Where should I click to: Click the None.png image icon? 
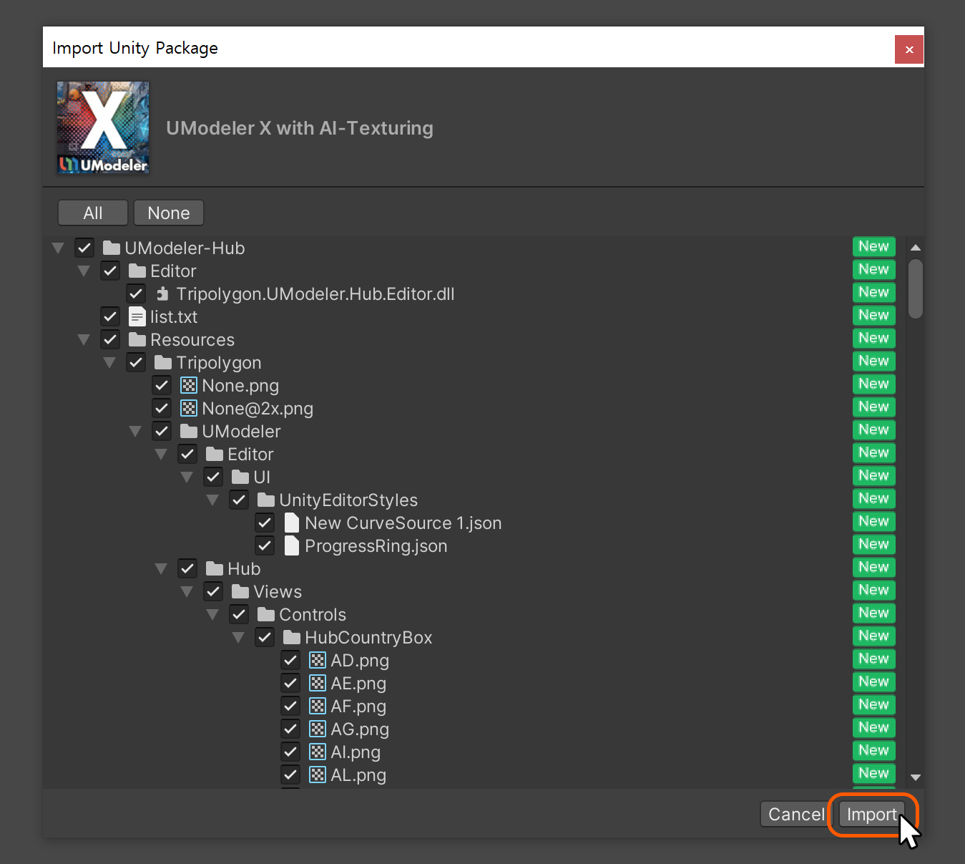189,386
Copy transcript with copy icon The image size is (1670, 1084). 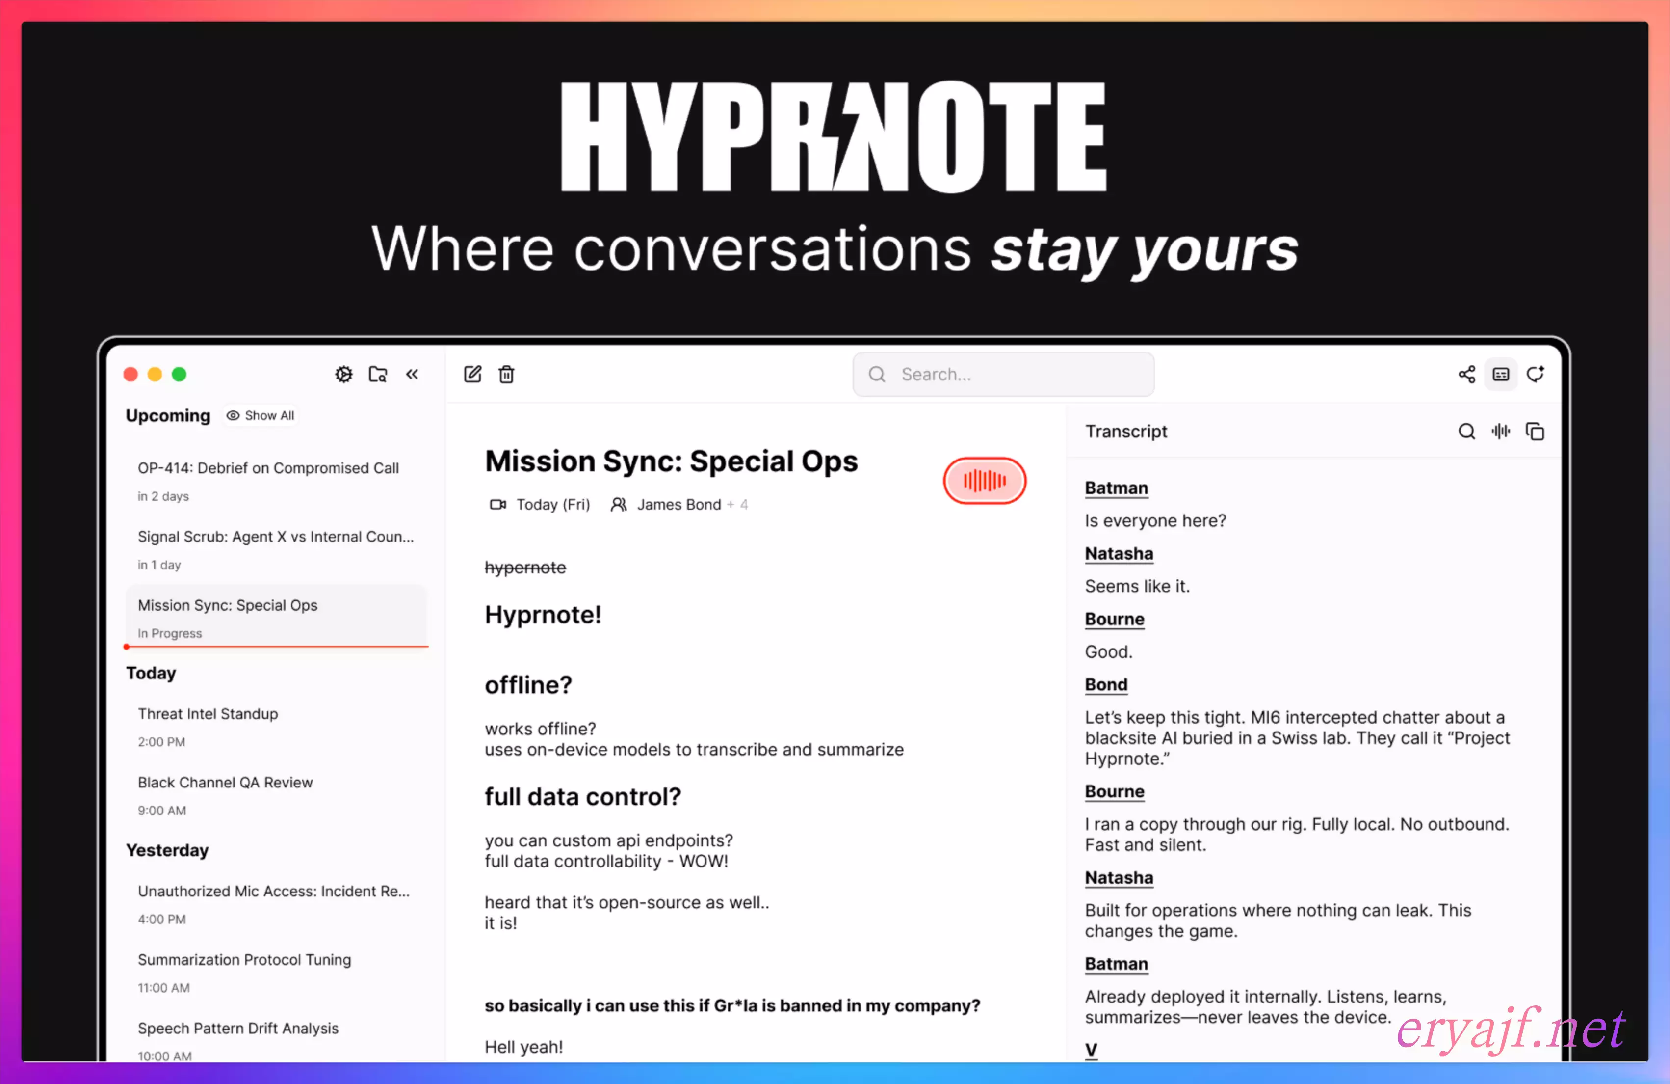coord(1535,431)
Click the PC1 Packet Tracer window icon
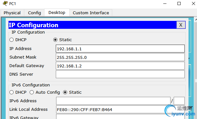 pyautogui.click(x=5, y=3)
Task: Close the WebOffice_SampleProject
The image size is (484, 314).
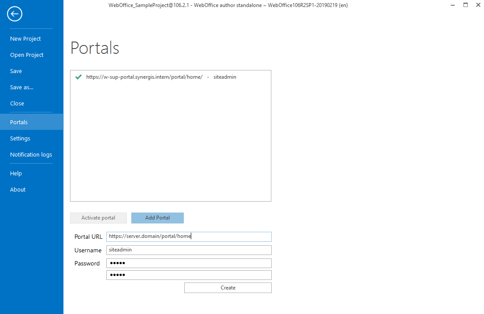Action: coord(17,103)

· · · ·

Given exercise
Can you rename "Close" to "Exit" in the lines running from the one holding "Task: Close the WebOffice_SampleProject" through the end of the rows, inclusive, and give only those lines back with nothing else changed and the pictures left out?

Correct response
Task: Exit the WebOffice_SampleProject
The image size is (484, 314).
Action: coord(17,103)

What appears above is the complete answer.